As the Grandmother is not in a proper state of mind where she can legally give an item of this value away to anyone, it is highly questionable whether Mr. Fraser has any rights to the piece if it were legally his to sell. At this point, the piece will not sell for the price Mr. Fraser seeks, which is well beyond tolerance for any buyer of this sort of material.
I recommend that anyone interesed in this case read the Schoenblog articles. http://schoenblog.com/




 Thank you.


. September 01, 2012

Dear Mr. Stillman,



Re your article on the latest scam, the first indication that this is a scam is the "I am Barrister Willliam" so and so. A barrister in England does one thing only - he argues cases in court, or to put it more formally, before the bar; hence the bar-rister. Mr. Johnson would have been more believable if he had called himself Solicitor so and so. When one has a legal matter in England he engages a solicitor who in turn engages the barrister, if necessary, since the former cannot argue cases before the bar and the latter cannot solicit business.
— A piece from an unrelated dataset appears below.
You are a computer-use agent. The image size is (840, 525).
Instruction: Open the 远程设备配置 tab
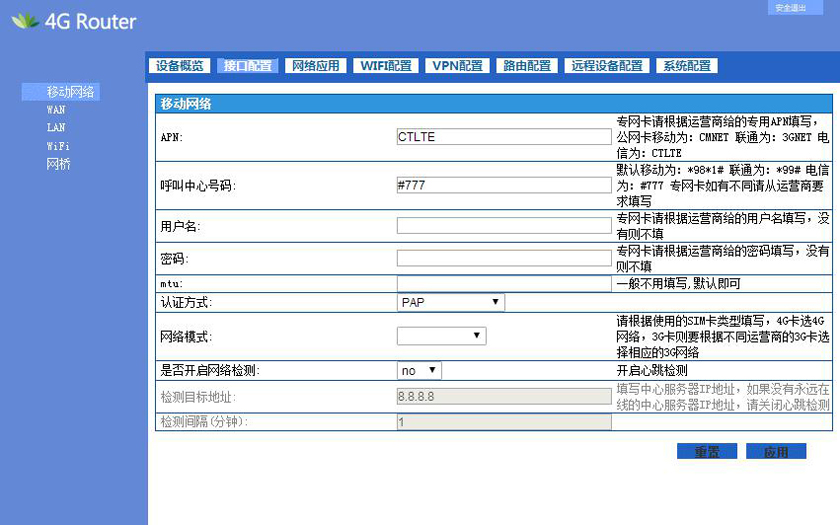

Just my two cents worth. I enjoy reading the AE Monthly very much.



Best wishes,


scrapslady September 01, 2012

Thank you for all your interesting articles, but particularly those from Susan Halas - always something different and fascinating. By the way, we do get taught about the double negative here in the UK, but what about split infinitives? - Michael Stillman take note!




Mr. Stillman replies:  "But... we fought a revolution here for the right to occasionally split our infinitives!"


mrsmouse July 01, 2012

I am a volunteer sorter of gifts/donations at my library and I can fully appreciate the problem of catching the jewel in the dross. Most volunteers have limited knowledge, (myself included) the library staff hasn't the time, and there we are, sending 1st editions of Noel Coward to the book sale for 1.00, 1st U.S editions of T.S. Eliot's Old Possum's Book of Practical Cats to the shredder and who on earth knows what else we don't catch. If there is a solution I'd be pleased to hear it.


. April 04, 2012

Hello AE,



 Thanks for another informative article by Susan Halas !



 Dave Shoots, Bookseller


. March 07, 2012

Thank you for the generous mention of my book. Michael Stillman was puzzled by quote
from Richard Burton. I would have liked a puff from the explorer but I don't think
he had much of a sense of humour; in fact my RB is an old friend mentioned in the
book's index - a well known UK architect.


. March 01, 2012

Another great AE Monthly. Can't wait - when's the next one?! Just Kidding.


Thanks much.


. January 04, 2012

Hi Bruce,

 

I read with sadness your piece on Bob Emerson. I was unaware of his passing but had lost contact with him ever since his move to Ohio. I live not far from Falls Village, Ct. and would often drive to their old church building to search through their books. They were a beautiful and wonderful couple. There was always the aroma of whatever Dorothy was cooking or heating up behind a partition.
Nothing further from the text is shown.